<h1 style='color:#00868b; text-align:center;'>Doc2Vec<span class="tocSkip"></span></h1>

# Read in csv file

We will be training a model on both the imbalanced and balanced dataset.

In [1]:
import pandas as pd
import numpy as np
from gensim.models.doc2vec import Doc2Vec, TaggedDocument

In [2]:
# imbalanced
df_imbalanced = pd.read_csv("corpus_sprint2_imbalanced_cp.csv", encoding="utf-8")
# balanced
df_balanced = pd.read_csv("corpus_sprint2_balanced_cp.csv", encoding="utf-8")

We can run <code>conda install -c conda-forge gensim</code> in our anaconda terminal to install Gensim.

We will now use our CSV files as input for our Doc2Vec algorithm. [Gensim](https://radimrehurek.com/gensim/models/doc2vec.html)'s implementation of Doc2Vec expects our consumer complaint narratives to be of class TaggedDocuments. We can use the following code to achieve this, where <code>df</code> represents our dataframe:

In [3]:
df_imbalanced["Consumer complaint narrative"][0]

'i have complained many times that the credit reporting by experian is inaccurate and they always just say wait awhile it will be fixed later and yet it never is. they are incapable of providing accurate information and do not take responsibility for their errors. this is a fake service designed to serve only their needs and not the consumer s needs. i can not find any way to cancel and when i mention it on the phone i am immediately disconnected. i want to be a part of the class action lawsuit against them since they are responsible for reducing my credit rating releasing my personal information and my fraud complaints have multiplied over the last 2-3 years. i have spoken to many ineffectual and uncaring agents on their phone support lines and am just tired of paying them to degrade my credit for random incorrect reasons like i paid a utility bill with another bank account and not raising it for legitimate things like paying off thousands of dollars of debt getting 3 new credit cards

There appears to be 1 narrative that is null. Drop it.

In [4]:
df_imbalanced = df_imbalanced.dropna()
df_balanced = df_balanced.dropna()

# Tokenization

In [5]:
import nltk
from nltk.corpus import stopwords

def tokenize_text(text):
    tokens = []
    for sent in nltk.sent_tokenize(text):
        for word in nltk.word_tokenize(sent):
            if len(word) < 2:
                continue
            tokens.append(word.lower())
    return tokens

The input for a Doc2Vec model should be a list of TaggedDocument(['list','of','words'], [TAG]). We could give every document a unique ID (such as a sequential serial number) as a document tag, or a shared string tag representing something else about it, or both at the same time. We have chosen to pass the Product as a tag.

In [6]:
tagged_imbalanced = [TaggedDocument(complaint, [i]) for i, complaint in enumerate(df_imbalanced["Consumer complaint narrative"])]


In [None]:
tagged_balanced = [TaggedDocument(tokenize_text(complaint), [i]) for i, complaint in enumerate(df_balanced["Consumer complaint narrative"])]

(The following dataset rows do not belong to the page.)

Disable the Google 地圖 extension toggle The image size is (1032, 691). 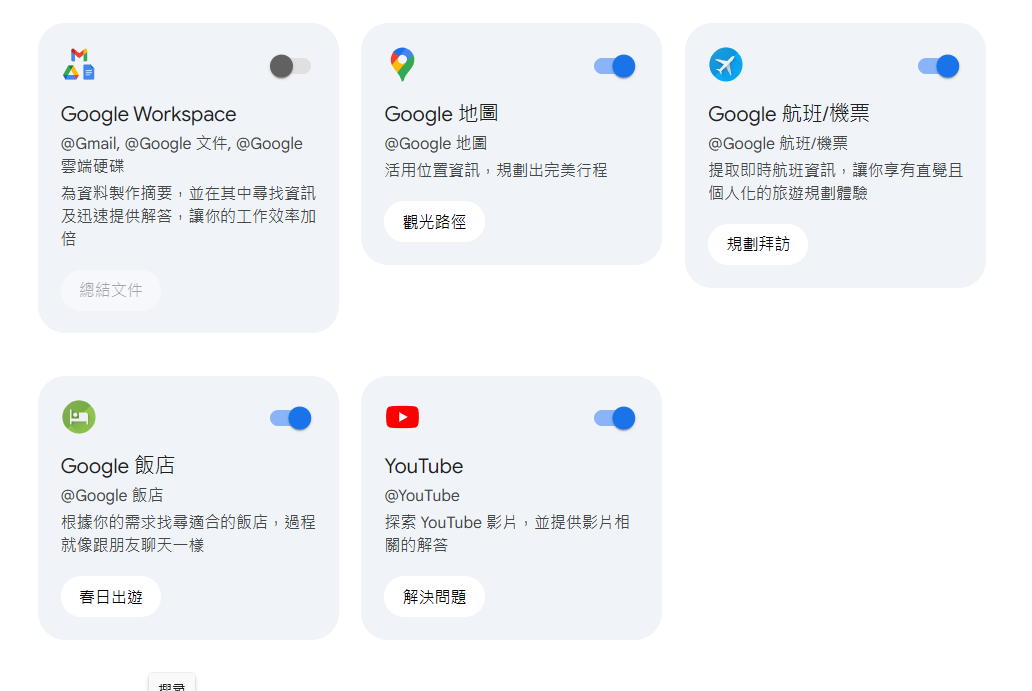click(614, 66)
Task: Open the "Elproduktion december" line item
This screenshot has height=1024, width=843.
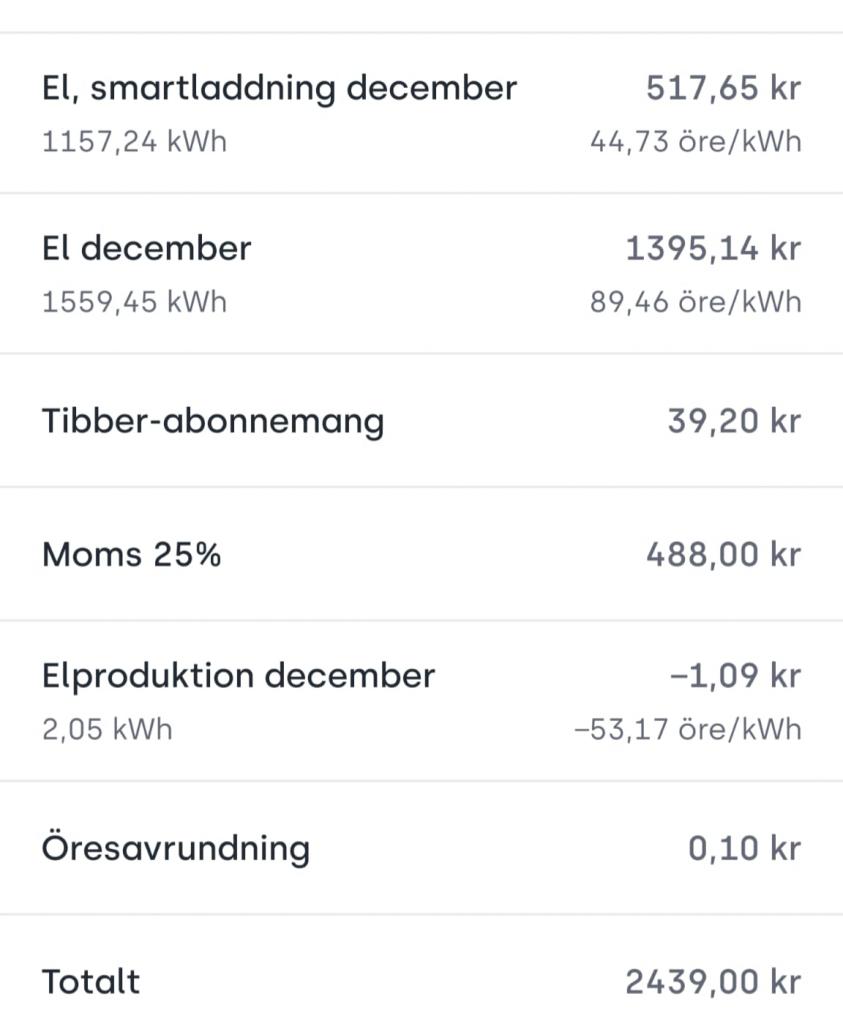Action: [x=238, y=676]
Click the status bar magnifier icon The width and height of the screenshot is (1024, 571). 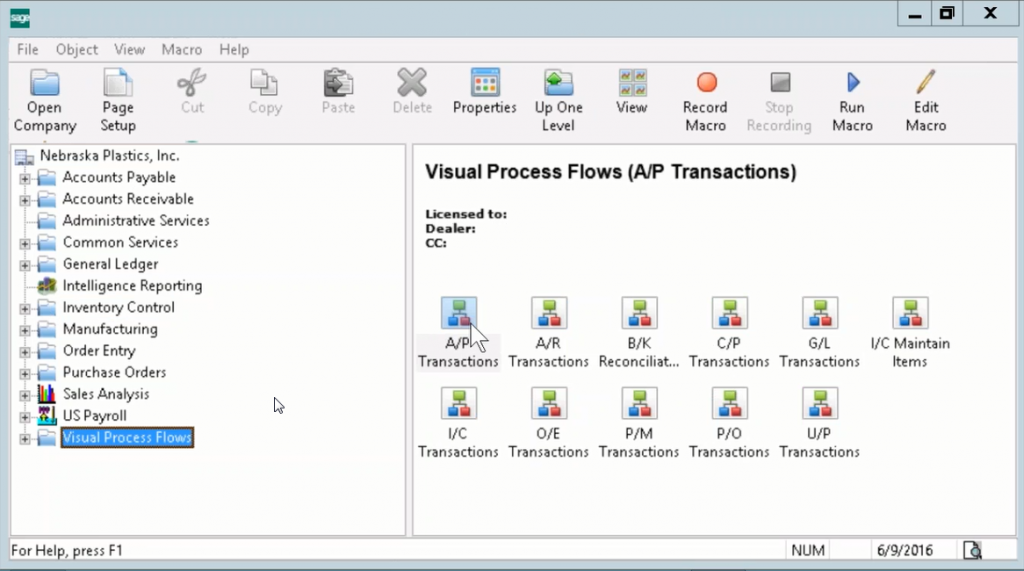point(971,550)
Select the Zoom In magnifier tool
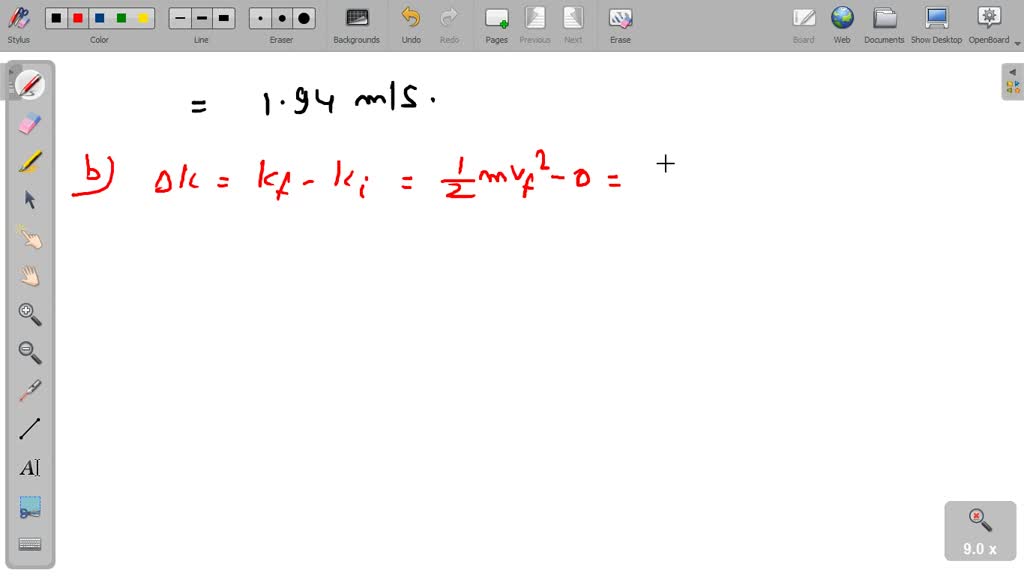 30,313

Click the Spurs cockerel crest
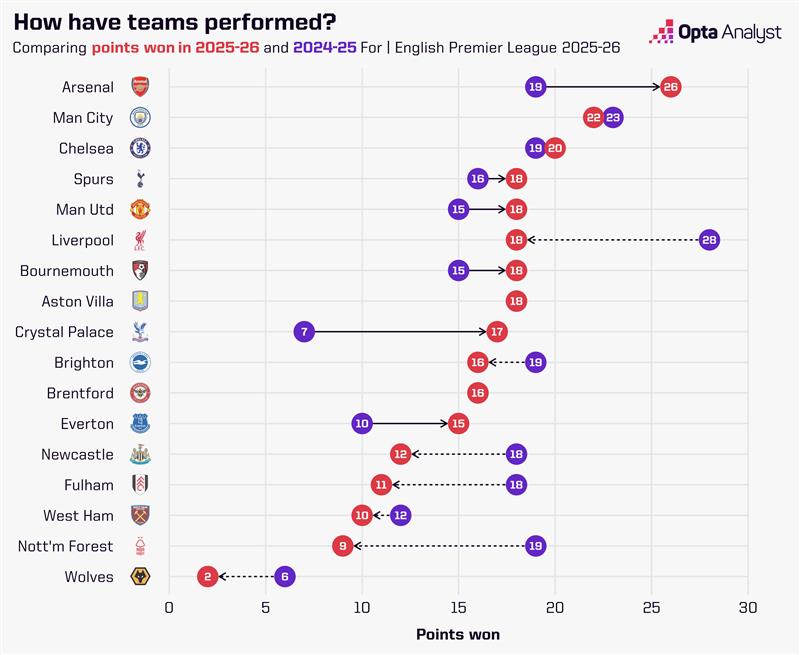coord(140,179)
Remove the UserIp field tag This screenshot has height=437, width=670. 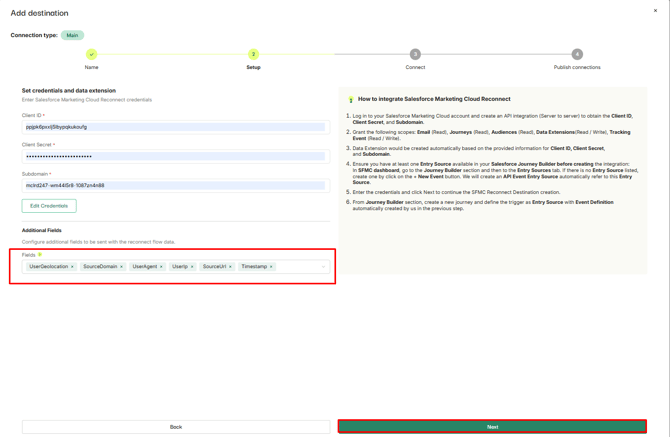(192, 267)
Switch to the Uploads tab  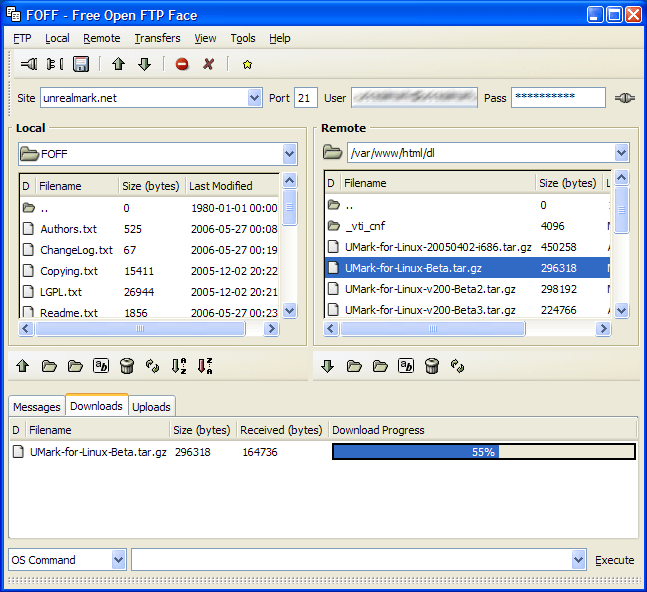[x=151, y=407]
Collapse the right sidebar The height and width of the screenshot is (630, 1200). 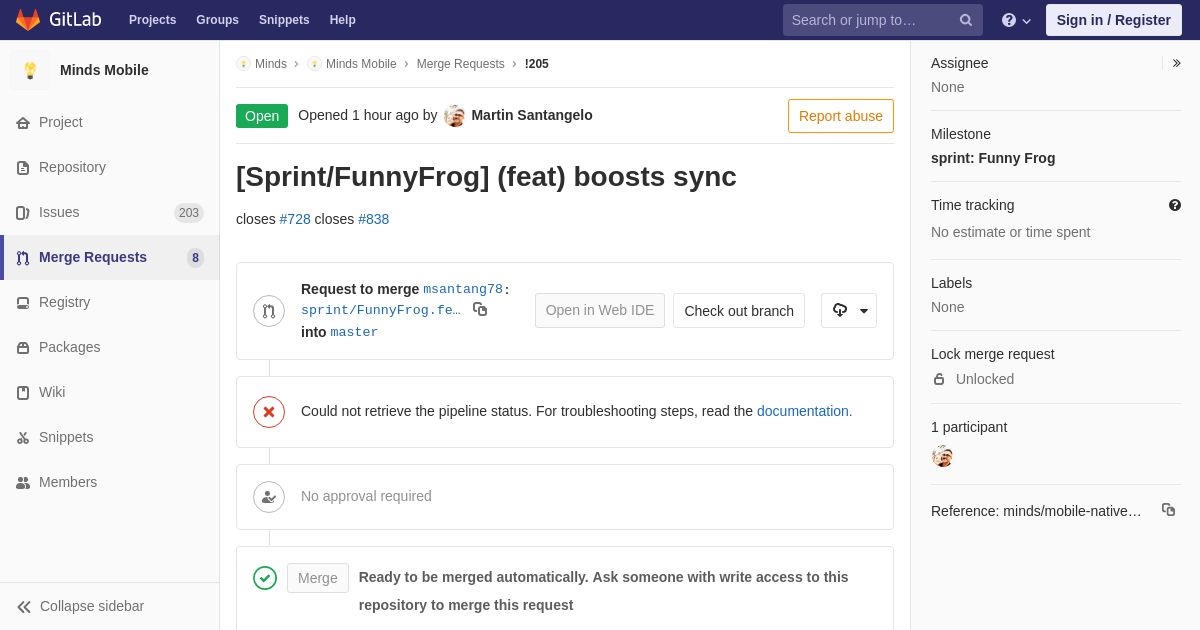tap(1176, 63)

# Distributed Bag of Words (DBOW)

[Lau and Baldwin](https://arxiv.org/pdf/1607.05368.pdf) provide recommendations on hyper-parameter settings for general-purpose applications. They also conclude that DBOW is a better model than DMPV.

The hyperparameters that were tuned by Lau and Baldwin are:
* vector size: the dimension of word vectors;
* window size: left/right context window size;
* min count: minimum fequency threshold for word types;
* sub-sampling: threshold to downsample high frequency words;
* negative sample: number of negative word samples;
* epoch: number of training epochs. More iterations take more time and eventually reach a point of diminishing returns.

They did not tune the initial and minimum learning rates (α and α<sub>min</sub>, respectively), and uses the the following values for all experiments: α = .025 and α<sub>min</sub> = .0001. The learning rate decreases linearly per epoch from the initial rate to the minimum rate ([source](https://arxiv.org/pdf/1607.05368.pdf)).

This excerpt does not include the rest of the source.